This path feels correct to me. It feel like what we do as humans and seems like ...

pixl97 · on May 26, 2023

I believe you are correct here, yet at the same time I think we're about 2 orders of magnitude off on the amount of compute power needed to do it effectively.

I think the first order of mag will be in tree of thought processing. The amount of additional queries we need to run to get this to work is at least 10x, but I don't believe 100x.

I think the second order of mag will be multimodal inference so the models can ground themselves in 'reality' data. Saying, "the brick layed on the ground and did not move" and "the brick floated away" are only deciable based on the truthfulness of all the other text corpus it's looked at. At least to me it gets even more interesting when you tie it into environmental data that is more likely to be factual, such as massive amounts of video.

sdwr · on May 26, 2023

Yeah looks very promising. Naively, it multiplies computation time by a factor of 20x though? If they are taking 5x samples per step, and multiple steps per problem.
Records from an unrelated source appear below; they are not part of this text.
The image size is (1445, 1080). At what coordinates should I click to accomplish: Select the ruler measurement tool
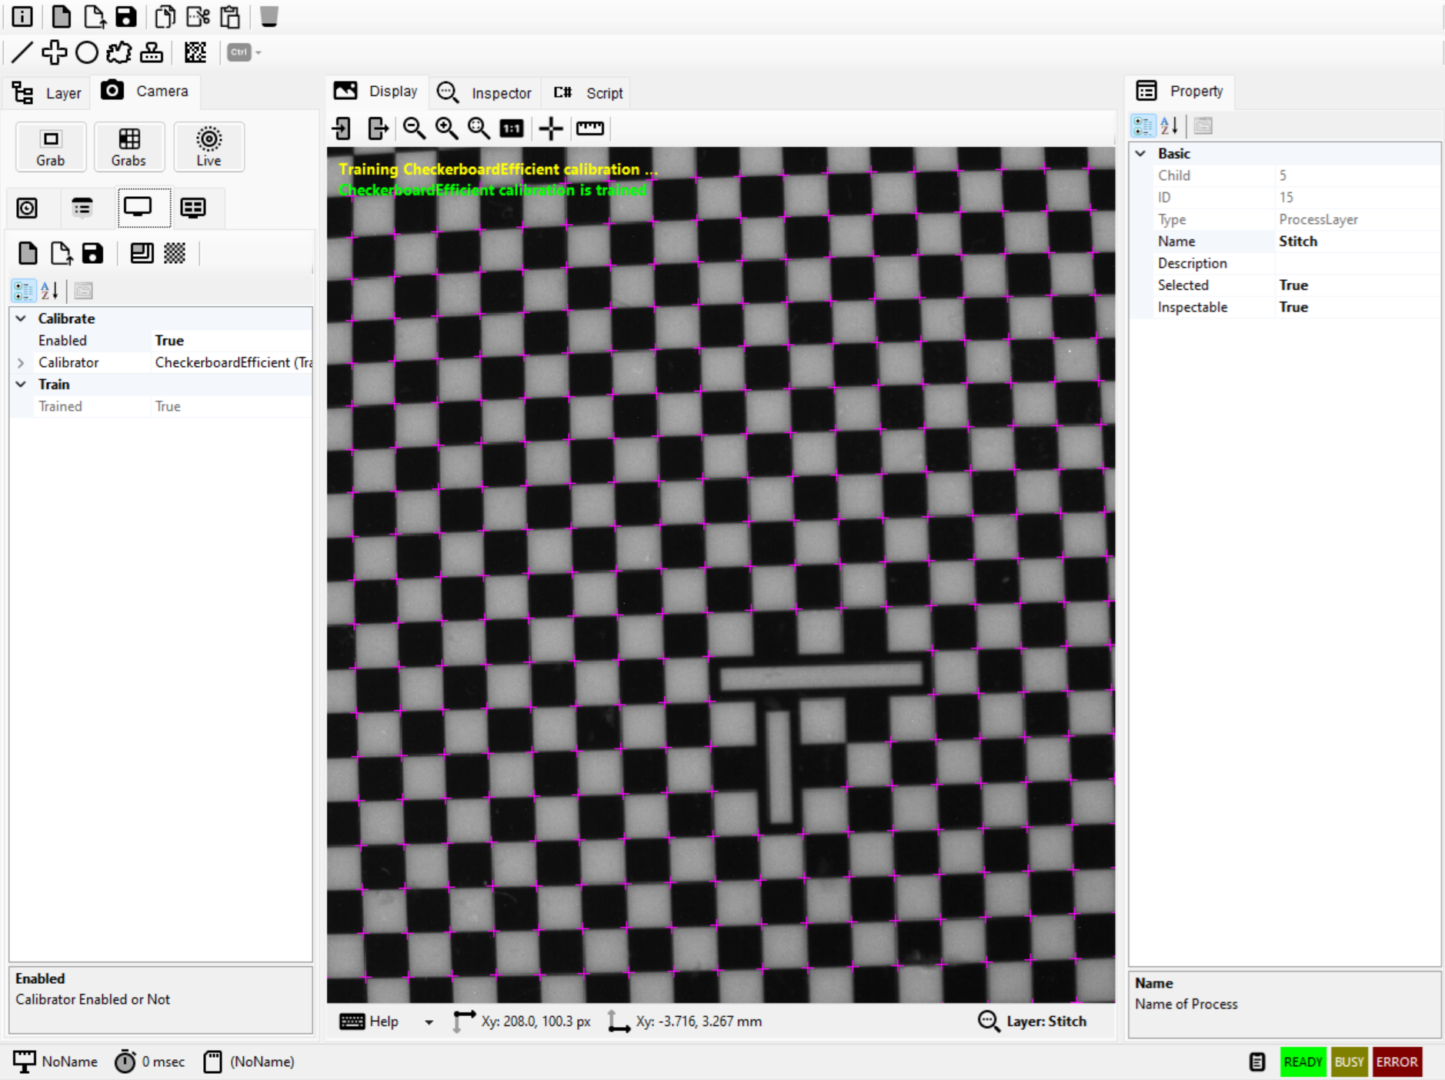click(590, 128)
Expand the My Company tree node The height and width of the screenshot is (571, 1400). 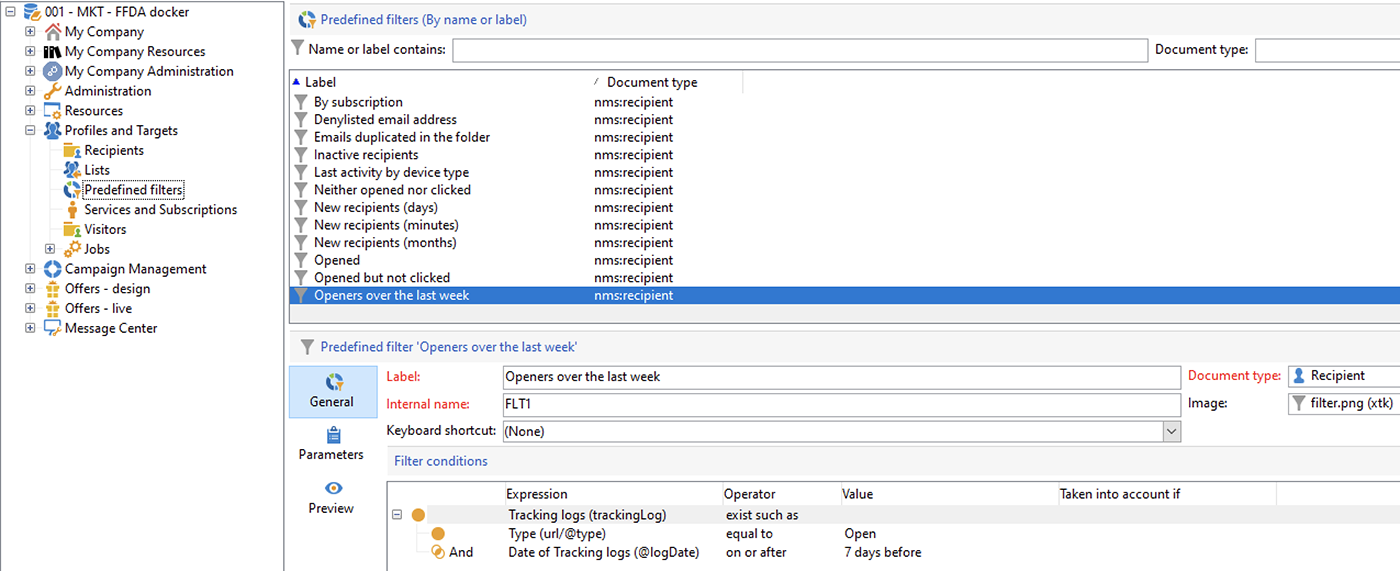[x=30, y=32]
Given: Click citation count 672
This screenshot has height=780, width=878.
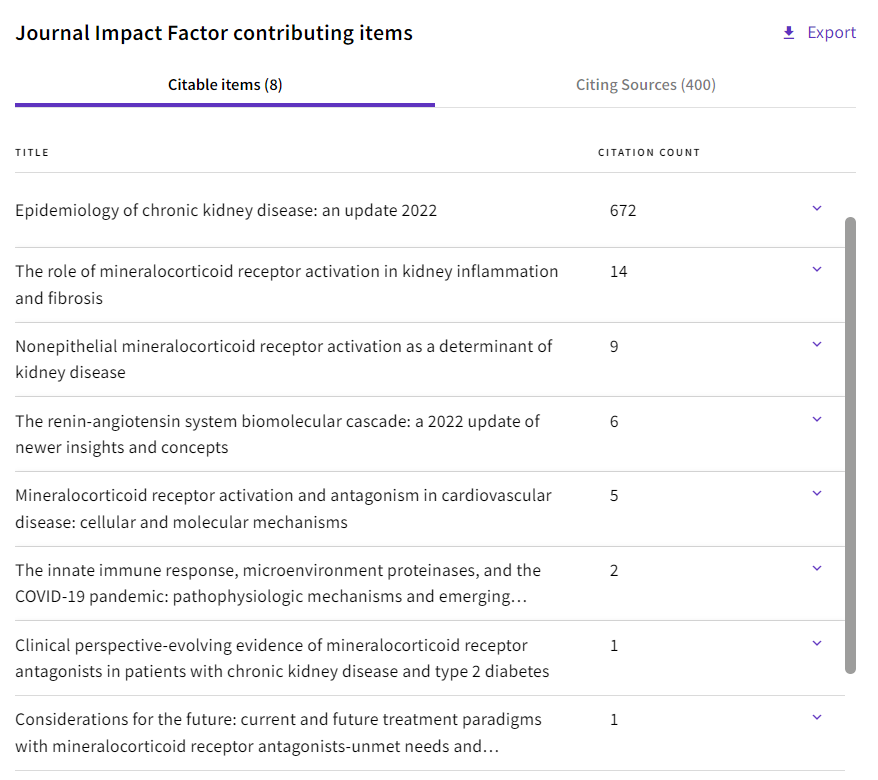Looking at the screenshot, I should pyautogui.click(x=623, y=211).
https://imgur.com/a/VbpQZRm

As this gets explored further, I believe we will start finding out why human minds are constructed the way they are, from the practical/necessity direction. Seems like the next step is farming out subtasks to smaller models, and adding an orthogonal dimension of emotionality to help keep track of state.

GreedClarifies · on May 26, 2023

I’m sympathetic to the idea of new types of specialized models to assist in this effort. We’re using our one hammer for all problems.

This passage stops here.